— Consigne de travail —
Extrayez l'ensemble des enregistrements ci-dessous et reproduisez chacune de leurs lignes sans la moindre modification.

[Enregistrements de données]
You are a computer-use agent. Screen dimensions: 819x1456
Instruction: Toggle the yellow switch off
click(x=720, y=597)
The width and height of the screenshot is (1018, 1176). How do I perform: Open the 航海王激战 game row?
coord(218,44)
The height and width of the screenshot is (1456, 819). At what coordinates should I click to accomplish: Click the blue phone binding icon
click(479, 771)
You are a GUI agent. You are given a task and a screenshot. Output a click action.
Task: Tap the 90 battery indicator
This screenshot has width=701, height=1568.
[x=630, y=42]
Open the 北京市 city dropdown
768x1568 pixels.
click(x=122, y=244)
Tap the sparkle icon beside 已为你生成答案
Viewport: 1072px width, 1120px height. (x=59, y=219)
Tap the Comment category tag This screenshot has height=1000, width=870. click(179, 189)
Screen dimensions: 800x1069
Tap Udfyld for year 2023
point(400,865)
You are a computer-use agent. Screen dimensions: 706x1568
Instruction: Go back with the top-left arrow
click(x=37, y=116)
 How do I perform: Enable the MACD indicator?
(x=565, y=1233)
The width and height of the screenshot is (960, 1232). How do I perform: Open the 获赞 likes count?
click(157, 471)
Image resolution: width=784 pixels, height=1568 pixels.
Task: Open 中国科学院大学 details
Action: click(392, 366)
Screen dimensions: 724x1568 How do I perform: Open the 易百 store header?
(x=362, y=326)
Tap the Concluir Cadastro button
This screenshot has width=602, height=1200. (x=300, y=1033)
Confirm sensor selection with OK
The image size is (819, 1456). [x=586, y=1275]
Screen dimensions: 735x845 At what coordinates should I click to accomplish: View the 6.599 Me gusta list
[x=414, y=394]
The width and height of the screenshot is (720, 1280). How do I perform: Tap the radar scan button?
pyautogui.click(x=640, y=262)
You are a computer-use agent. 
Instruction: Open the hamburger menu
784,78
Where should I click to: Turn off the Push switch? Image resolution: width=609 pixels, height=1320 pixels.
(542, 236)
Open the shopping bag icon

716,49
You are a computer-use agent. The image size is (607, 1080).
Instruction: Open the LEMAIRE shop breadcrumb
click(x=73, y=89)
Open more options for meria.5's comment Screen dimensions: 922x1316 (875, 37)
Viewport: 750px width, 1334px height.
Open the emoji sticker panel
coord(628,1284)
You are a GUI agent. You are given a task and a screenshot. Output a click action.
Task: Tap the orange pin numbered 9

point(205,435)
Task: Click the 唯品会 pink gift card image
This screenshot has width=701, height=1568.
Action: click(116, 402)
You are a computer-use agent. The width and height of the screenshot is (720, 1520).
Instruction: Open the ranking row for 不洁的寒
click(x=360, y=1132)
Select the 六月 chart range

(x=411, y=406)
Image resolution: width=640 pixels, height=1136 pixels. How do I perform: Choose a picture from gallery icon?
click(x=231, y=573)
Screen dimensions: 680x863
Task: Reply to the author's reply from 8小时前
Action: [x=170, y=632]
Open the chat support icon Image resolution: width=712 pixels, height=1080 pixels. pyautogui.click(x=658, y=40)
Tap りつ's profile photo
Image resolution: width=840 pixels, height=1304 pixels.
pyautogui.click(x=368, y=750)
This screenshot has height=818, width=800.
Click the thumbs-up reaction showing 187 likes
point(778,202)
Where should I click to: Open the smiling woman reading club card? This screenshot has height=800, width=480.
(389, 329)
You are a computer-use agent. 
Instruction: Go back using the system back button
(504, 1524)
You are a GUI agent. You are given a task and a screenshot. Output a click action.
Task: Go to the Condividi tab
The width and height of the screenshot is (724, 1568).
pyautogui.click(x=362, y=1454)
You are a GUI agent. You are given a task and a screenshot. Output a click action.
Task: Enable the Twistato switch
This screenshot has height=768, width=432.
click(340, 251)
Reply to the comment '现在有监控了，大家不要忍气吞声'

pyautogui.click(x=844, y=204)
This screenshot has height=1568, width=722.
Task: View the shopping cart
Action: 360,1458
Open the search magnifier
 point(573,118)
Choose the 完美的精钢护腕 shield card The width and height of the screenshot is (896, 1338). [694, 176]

— Résultat de l'exercice —
You are a computer-use agent. Screen dimensions: 819x1456
Instruction: Toggle the yellow switch off
click(x=720, y=597)
The width and height of the screenshot is (1018, 1176). How do I perform: Open the 航海王激战 game row?
coord(218,44)
The height and width of the screenshot is (1456, 819). At what coordinates should I click to accomplish: Click the blue phone binding icon
click(479, 771)
You are a GUI agent. You are given a task and a screenshot. Output a click action.
Task: Tap the 90 battery indicator
This screenshot has width=701, height=1568.
[x=630, y=42]
Open the 北京市 city dropdown
768x1568 pixels.
click(x=122, y=244)
Tap the sparkle icon beside 已为你生成答案
Viewport: 1072px width, 1120px height. (x=59, y=219)
Tap the Comment category tag This screenshot has height=1000, width=870. click(179, 189)
Screen dimensions: 800x1069
Tap Udfyld for year 2023
point(400,865)
You are a computer-use agent. Screen dimensions: 706x1568
Instruction: Go back with the top-left arrow
click(x=37, y=116)
 How do I perform: Enable the MACD indicator?
(x=565, y=1233)
The width and height of the screenshot is (960, 1232). How do I perform: Open the 获赞 likes count?
click(157, 471)
Image resolution: width=784 pixels, height=1568 pixels.
Task: Open 中国科学院大学 details
Action: click(392, 366)
Screen dimensions: 724x1568 How do I perform: Open the 易百 store header?
(x=362, y=326)
Tap the Concluir Cadastro button
This screenshot has width=602, height=1200. (x=300, y=1033)
Confirm sensor selection with OK
The image size is (819, 1456). [x=586, y=1275]
Screen dimensions: 735x845 At what coordinates should I click to accomplish: View the 6.599 Me gusta list
[x=414, y=394]
The width and height of the screenshot is (720, 1280). How do I perform: Tap the radar scan button?
pyautogui.click(x=640, y=262)
You are a computer-use agent. 
Instruction: Open the hamburger menu
784,78
Where should I click to: Turn off the Push switch? Image resolution: width=609 pixels, height=1320 pixels.
(542, 236)
Open the shopping bag icon

716,49
You are a computer-use agent. The image size is (607, 1080).
Instruction: Open the LEMAIRE shop breadcrumb
click(x=73, y=89)
Open more options for meria.5's comment Screen dimensions: 922x1316 (875, 37)
Viewport: 750px width, 1334px height.
Open the emoji sticker panel
coord(628,1284)
You are a GUI agent. You are given a task and a screenshot. Output a click action.
Task: Tap the orange pin numbered 9

point(205,435)
Task: Click the 唯品会 pink gift card image
This screenshot has width=701, height=1568.
Action: click(116, 402)
You are a computer-use agent. The width and height of the screenshot is (720, 1520).
Instruction: Open the ranking row for 不洁的寒
click(x=360, y=1132)
Select the 六月 chart range

(x=411, y=406)
Image resolution: width=640 pixels, height=1136 pixels. How do I perform: Choose a picture from gallery icon?
click(x=231, y=573)
Screen dimensions: 680x863
Task: Reply to the author's reply from 8小时前
Action: [x=170, y=632]
Open the chat support icon Image resolution: width=712 pixels, height=1080 pixels. pyautogui.click(x=658, y=40)
Tap りつ's profile photo
Image resolution: width=840 pixels, height=1304 pixels.
pyautogui.click(x=368, y=750)
This screenshot has height=818, width=800.
Click the thumbs-up reaction showing 187 likes
point(778,202)
Where should I click to: Open the smiling woman reading club card? This screenshot has height=800, width=480.
(389, 329)
You are a computer-use agent. 
Instruction: Go back using the system back button
(504, 1524)
You are a GUI agent. You are given a task and a screenshot. Output a click action.
Task: Go to the Condividi tab
The width and height of the screenshot is (724, 1568).
pyautogui.click(x=362, y=1454)
You are a GUI agent. You are given a task and a screenshot. Output a click action.
Task: Enable the Twistato switch
This screenshot has height=768, width=432.
click(340, 251)
Reply to the comment '现在有监控了，大家不要忍气吞声'

pyautogui.click(x=844, y=204)
This screenshot has height=1568, width=722.
Task: View the shopping cart
Action: 360,1458
Open the search magnifier
 point(573,118)
Choose the 完美的精钢护腕 shield card The width and height of the screenshot is (896, 1338). [694, 176]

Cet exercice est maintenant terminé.